* **What is expected**: The word "menu" marks the lines to find; copy every such line from the data below.

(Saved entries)
———

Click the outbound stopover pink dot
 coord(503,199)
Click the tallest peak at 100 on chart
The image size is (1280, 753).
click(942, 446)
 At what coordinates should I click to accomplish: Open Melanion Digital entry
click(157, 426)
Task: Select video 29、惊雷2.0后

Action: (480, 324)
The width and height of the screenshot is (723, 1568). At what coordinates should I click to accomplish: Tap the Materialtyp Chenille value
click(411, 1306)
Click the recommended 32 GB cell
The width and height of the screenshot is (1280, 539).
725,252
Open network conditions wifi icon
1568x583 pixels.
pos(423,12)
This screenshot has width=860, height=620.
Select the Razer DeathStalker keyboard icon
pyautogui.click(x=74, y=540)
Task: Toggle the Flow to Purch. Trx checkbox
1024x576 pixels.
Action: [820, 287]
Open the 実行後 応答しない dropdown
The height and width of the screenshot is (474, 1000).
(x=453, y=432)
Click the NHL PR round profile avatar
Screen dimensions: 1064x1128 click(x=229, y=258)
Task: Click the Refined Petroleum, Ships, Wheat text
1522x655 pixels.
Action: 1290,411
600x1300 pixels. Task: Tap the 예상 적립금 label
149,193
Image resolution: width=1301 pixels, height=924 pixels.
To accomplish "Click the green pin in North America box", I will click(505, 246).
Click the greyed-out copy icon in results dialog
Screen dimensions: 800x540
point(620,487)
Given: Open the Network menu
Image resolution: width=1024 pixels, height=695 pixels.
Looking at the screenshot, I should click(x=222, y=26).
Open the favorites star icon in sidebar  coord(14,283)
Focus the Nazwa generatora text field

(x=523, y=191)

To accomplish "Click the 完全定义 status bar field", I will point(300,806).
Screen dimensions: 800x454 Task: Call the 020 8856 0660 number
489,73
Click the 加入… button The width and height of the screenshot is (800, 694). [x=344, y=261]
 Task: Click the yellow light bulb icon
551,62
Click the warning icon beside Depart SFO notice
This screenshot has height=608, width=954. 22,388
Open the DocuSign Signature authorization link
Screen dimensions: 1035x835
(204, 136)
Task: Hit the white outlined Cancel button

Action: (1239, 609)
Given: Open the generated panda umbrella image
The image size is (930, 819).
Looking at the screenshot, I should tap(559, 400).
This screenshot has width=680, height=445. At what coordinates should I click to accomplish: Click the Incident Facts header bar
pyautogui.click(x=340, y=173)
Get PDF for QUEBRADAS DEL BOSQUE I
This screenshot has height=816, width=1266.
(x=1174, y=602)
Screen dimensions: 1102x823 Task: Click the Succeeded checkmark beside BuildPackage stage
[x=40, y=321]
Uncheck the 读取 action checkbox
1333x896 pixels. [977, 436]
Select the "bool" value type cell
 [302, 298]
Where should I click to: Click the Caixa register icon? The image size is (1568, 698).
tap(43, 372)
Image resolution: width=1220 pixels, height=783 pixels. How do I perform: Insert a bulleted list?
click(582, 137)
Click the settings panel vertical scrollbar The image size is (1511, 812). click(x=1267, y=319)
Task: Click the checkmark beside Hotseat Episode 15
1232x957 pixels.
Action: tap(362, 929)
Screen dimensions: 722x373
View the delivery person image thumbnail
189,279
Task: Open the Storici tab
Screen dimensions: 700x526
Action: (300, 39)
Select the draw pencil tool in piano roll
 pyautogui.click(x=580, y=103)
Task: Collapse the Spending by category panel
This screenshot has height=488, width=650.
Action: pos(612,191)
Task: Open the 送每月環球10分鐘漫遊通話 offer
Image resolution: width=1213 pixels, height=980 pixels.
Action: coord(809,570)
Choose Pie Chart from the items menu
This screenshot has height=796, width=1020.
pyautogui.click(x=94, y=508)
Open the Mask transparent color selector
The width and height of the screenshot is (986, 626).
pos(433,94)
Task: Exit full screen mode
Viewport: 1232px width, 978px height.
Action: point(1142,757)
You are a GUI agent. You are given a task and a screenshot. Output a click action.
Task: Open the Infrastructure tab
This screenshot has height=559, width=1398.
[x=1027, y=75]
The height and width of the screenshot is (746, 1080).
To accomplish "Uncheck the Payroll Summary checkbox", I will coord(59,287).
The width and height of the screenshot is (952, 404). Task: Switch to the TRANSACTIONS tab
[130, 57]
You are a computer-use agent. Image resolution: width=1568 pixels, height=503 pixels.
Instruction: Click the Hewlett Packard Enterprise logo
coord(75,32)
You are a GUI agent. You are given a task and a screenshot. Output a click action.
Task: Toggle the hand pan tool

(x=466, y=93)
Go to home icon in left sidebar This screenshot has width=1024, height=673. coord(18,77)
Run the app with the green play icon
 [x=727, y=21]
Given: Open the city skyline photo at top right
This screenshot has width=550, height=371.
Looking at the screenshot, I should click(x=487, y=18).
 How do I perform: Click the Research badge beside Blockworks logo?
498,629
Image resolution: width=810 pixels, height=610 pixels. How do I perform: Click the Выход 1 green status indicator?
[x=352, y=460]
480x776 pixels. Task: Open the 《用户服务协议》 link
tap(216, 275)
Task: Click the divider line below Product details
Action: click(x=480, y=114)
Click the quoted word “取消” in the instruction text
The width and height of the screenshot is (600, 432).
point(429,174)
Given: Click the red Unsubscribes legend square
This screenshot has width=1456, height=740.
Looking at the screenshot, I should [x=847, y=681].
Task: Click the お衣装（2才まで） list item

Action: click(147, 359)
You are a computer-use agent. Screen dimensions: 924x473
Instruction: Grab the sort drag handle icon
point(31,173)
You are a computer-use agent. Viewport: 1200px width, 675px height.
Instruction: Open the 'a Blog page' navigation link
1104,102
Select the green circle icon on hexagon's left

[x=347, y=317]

———

* **Task result**:
Given: Open the Network menu
Choose Pie Chart from the items menu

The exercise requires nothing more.